Generation Ocean: Coral Reefs
How Scientists Study Coral Reefs – ENGAGE
Students use 360 film to take a virtual fieldtrip alongside coral reef scientists. They visit and learn about the research being performed by scientists in the Florida Keys National Marine Sanctuary and laboratories at the National Oceanic and Atmospheric Administration and University of Miami.
K – Gray
- What is a coral?
- What is a coral reef?
- Why is coral important?
- What methods do scientists use to study coral?
Film is approximately 7 minutes. Recommend allotting 20 minutes to accommodate for headset instruction and debriefing after film.
- Teacher briefly introduces class activities and Generation Ocean: Coral Reefs 360 film. [3 min]

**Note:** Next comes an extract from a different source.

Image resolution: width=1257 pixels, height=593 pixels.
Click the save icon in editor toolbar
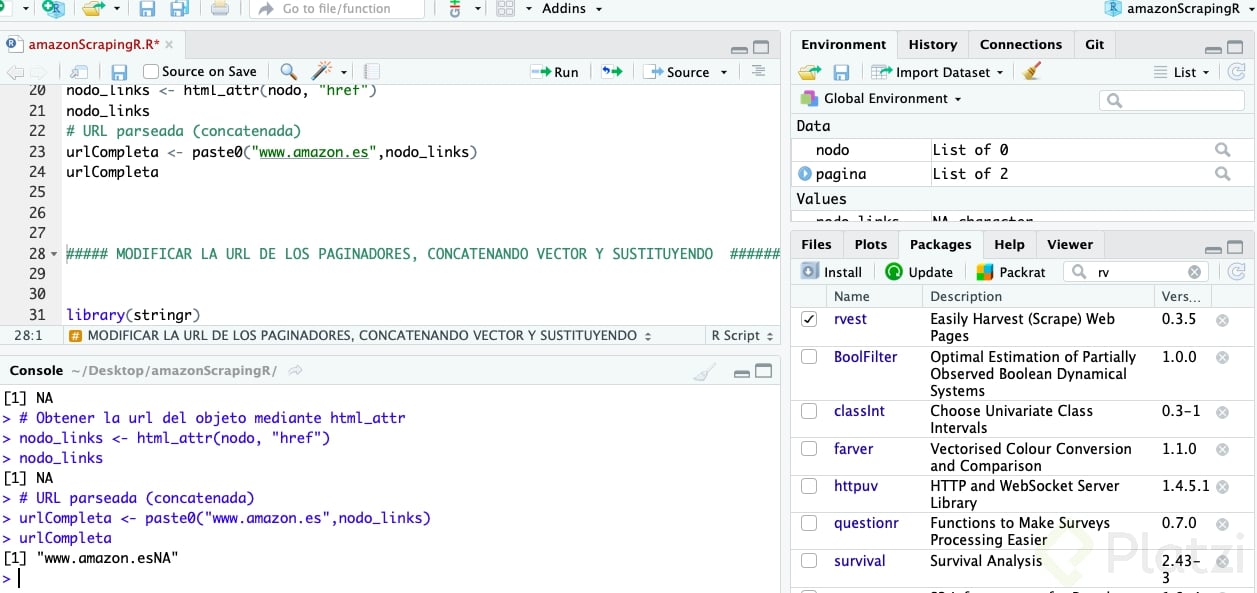pyautogui.click(x=119, y=72)
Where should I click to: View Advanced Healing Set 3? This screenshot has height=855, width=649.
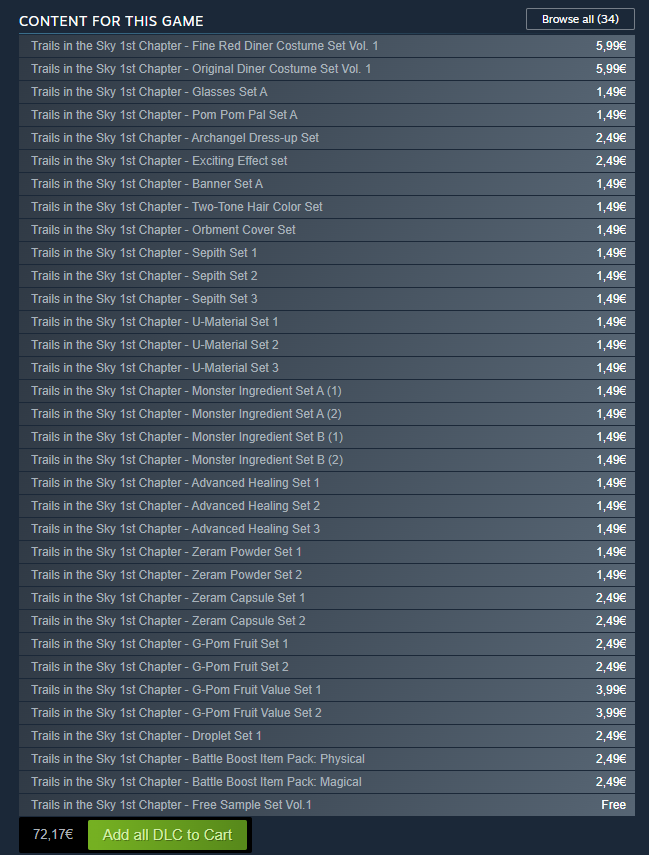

- Teacher provides overview of VR headset and/or YouTube controls for 360 viewing. [3 min]
- Students view film via headset or personal device (phone, tablet, computer) with headphones. [7 min]
- Class debriefs to ensure learning objectives are met and understood. [7 min]

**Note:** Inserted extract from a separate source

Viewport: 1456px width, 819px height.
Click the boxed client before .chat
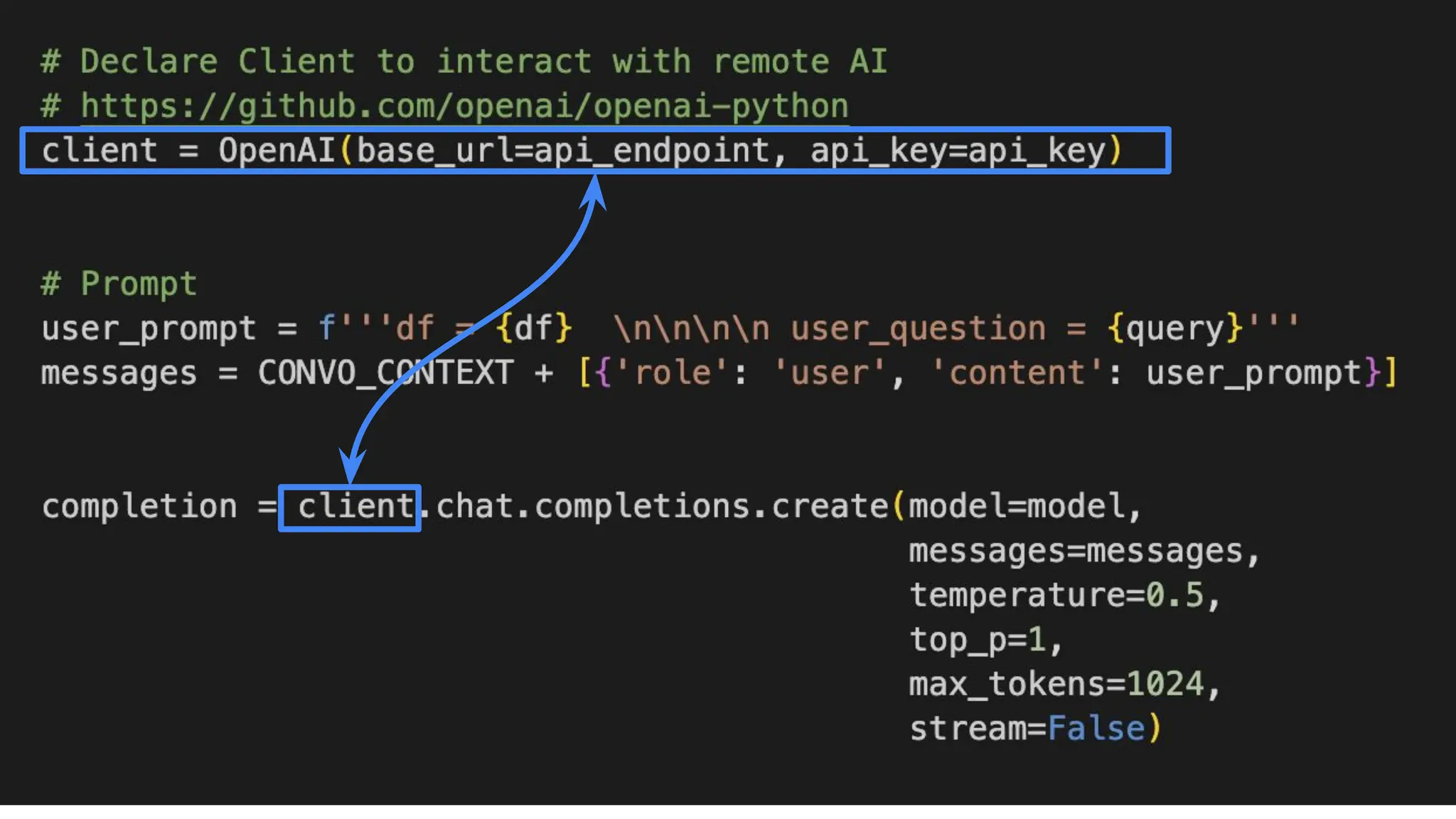click(355, 507)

Many options exist for student evaluation products that can be catered to the needs of an individual class. Possibilities include grading based on participation in debrief discussion, completion of brief survey/quiz, or team-based creation of an Adobe Spark presentation highlighting the significance of corals and the reasons for conserving them. In all cases, grading would be based on the knowledge gains and level of content shared by student.
For those without a full classroom set of devices (e.g. virtual reality headsets, computers, smart phones, or tablets), we recommend:
- Teacher controlled viewing from YouTube via overhead projection (mouse can be used to guide the students’ view).
- Film viewing via Station Rotation Model. Examples of content that could be used for other stations include: brief readings on coral reefs, other short web-based films discussing corals and their significance or local reefs if applicable, maps of coral distribution around the world, or abbreviated versions of the coral activities that follow in unit.